取り組む課題:
1. 本文抜粋の「由布院に住むひと、訪れるひと」から「穏やかで、チャーミングな方。」までのすべてを、一字も変えずに打ち直してください。
2. 本文抜粋によると、西松秀祐さんは現在どこを拠点に活動していますか。

本文抜粋:
由布院に住むひと、訪れるひとの声を聞きながら、そこにある日常と文化を記録していこうと思っています。
今回の話し手は、西松秀祐さん。
数年前、大阪のまちを自転車で走っていたとき、見覚えのある人とすれ違った。「あれ?」と思って引き返してみると、それは西松さんだった。アーティスト・イン・レジデンスで大阪に滞在中で、リサーチを兼ねて歩いていたところだという。しかも、ちょうどその場所は、わたしが大阪で半年ほど住んでいたアパートの前。思わず「この部屋に住んでたんですよー」と説明したりした。このときの大阪での制作を含め、いくつかの作品を拝見してきた。そして、今年の春。夏に開催される「JR由布院駅舎100周年」記念展示の枠を、急遽自主企画として担当することになった。「誰にお願いしよう」「期間もあまりない、どうしよう」と考えていたとき、真っ先に思い浮かんだのは、西松さん。これまでさまざまな地域に滞在し、その土地に丁寧に向き合いながら表現を重ねてきた印象があった。すぐに連絡をとり、そこから約2ヶ月の準備期間を経て、ご本人とご協力いただいた皆さんのおかげで、とてもよい展示と、その過程となった。あのときの待合室の空気は、ことばで説明できない、なんともじんわりくるものがあったなぁ。すこし人見知りな西松さん、ひとやものごとをちょっとだけ遠くから注意深く見ていて、そのまなざしが作品にも映し出されている気がする。穏やかで、チャーミングな方。
○今回の話し手○
岐阜市生まれ。現在大分県杵築市山香町を拠点に活動している。映像、テキスト、写真などを用い、人々との出会いや自身の心の機微を、歴史や社会的な出来事と重ね合わせる詩的な作品を制作している。主な展覧会に「Anytime」(由布院駅アートホール,由布院,2025)、「transition #02 Variations in Time」(別府市創造交流発信拠点 TRANSIT, 別府 )、「黄金町バザール2024」(Studio YUSUI C-2, 黄金町, 2024)、「A Breath of Time」(Grand Huit, Nantes, 2024)、「あたらしい場所」 (ギャラリーミヤウチ,廿⽇市市, 2023)、「遠くの⽅で⾳がする」(⼭中suplex別棟「MINE」, ⼤阪, 2023 )等がある。

データ一覧:
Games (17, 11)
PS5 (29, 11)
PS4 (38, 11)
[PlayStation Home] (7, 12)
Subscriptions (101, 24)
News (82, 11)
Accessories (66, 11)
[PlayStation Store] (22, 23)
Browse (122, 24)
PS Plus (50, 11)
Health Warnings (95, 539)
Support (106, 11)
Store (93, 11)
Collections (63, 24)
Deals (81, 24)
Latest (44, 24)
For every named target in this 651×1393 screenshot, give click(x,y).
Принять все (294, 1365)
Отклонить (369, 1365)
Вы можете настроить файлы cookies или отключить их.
* * *
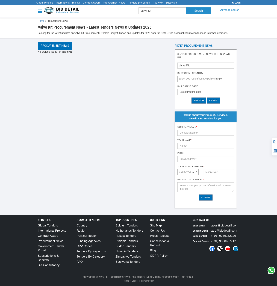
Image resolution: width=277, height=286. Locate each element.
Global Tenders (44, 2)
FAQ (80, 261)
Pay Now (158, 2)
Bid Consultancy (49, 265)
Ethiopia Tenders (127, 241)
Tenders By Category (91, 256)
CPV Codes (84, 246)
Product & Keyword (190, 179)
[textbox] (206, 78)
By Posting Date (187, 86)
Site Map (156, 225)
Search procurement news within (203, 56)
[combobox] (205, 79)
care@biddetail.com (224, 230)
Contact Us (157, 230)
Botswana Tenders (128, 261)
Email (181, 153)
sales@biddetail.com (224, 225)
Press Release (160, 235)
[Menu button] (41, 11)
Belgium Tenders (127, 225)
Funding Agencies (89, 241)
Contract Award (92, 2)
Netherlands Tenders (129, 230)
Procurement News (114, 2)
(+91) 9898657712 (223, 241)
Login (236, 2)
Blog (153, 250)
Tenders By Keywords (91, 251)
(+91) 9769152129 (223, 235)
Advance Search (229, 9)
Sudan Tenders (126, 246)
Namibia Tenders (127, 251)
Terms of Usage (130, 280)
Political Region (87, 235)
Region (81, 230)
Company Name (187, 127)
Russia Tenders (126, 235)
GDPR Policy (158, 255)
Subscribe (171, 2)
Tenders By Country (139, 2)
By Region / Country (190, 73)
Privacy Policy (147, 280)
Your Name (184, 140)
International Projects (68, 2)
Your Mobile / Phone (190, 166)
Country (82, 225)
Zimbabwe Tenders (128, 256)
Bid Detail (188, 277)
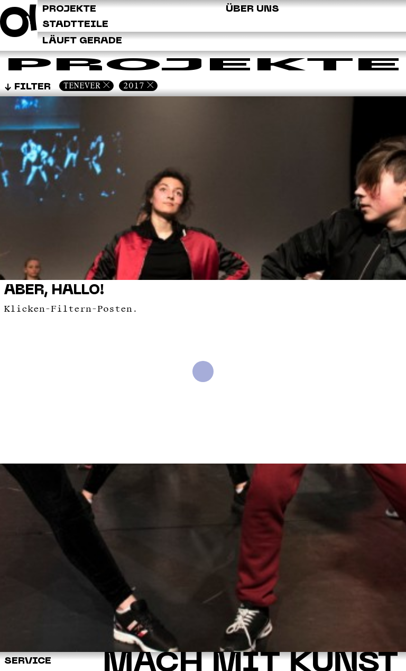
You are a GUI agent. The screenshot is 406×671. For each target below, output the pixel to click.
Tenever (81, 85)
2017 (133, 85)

解答一覧:
1.
由布院に住むひと、訪れるひとの声を聞きながら、そこにある日常と文化を記録していこうと思っています。
今回の話し手は、西松秀祐さん。
数年前、大阪のまちを自転車で走っていたとき、見覚えのある人とすれ違った。「あれ?」と思って引き返してみると、それは西松さんだった。アーティスト・イン・レジデンスで大阪に滞在中で、リサーチを兼ねて歩いていたところだという。しかも、ちょうどその場所は、わたしが大阪で半年ほど住んでいたアパートの前。思わず「この部屋に住んでたんですよー」と説明したりした。このときの大阪での制作を含め、いくつかの作品を拝見してきた。そして、今年の春。夏に開催される「JR由布院駅舎100周年」記念展示の枠を、急遽自主企画として担当することになった。「誰にお願いしよう」「期間もあまりない、どうしよう」と考えていたとき、真っ先に思い浮かんだのは、西松さん。これまでさまざまな地域に滞在し、その土地に丁寧に向き合いながら表現を重ねてきた印象があった。すぐに連絡をとり、そこから約2ヶ月の準備期間を経て、ご本人とご協力いただいた皆さんのおかげで、とてもよい展示と、その過程となった。あのときの待合室の空気は、ことばで説明できない、なんともじんわりくるものがあったなぁ。すこし人見知りな西松さん、ひとやものごとをちょっとだけ遠くから注意深く見ていて、そのまなざしが作品にも映し出されている気がする。穏やかで、チャーミングな方。

2. 大分県杵築市山香町を拠点に活動しています。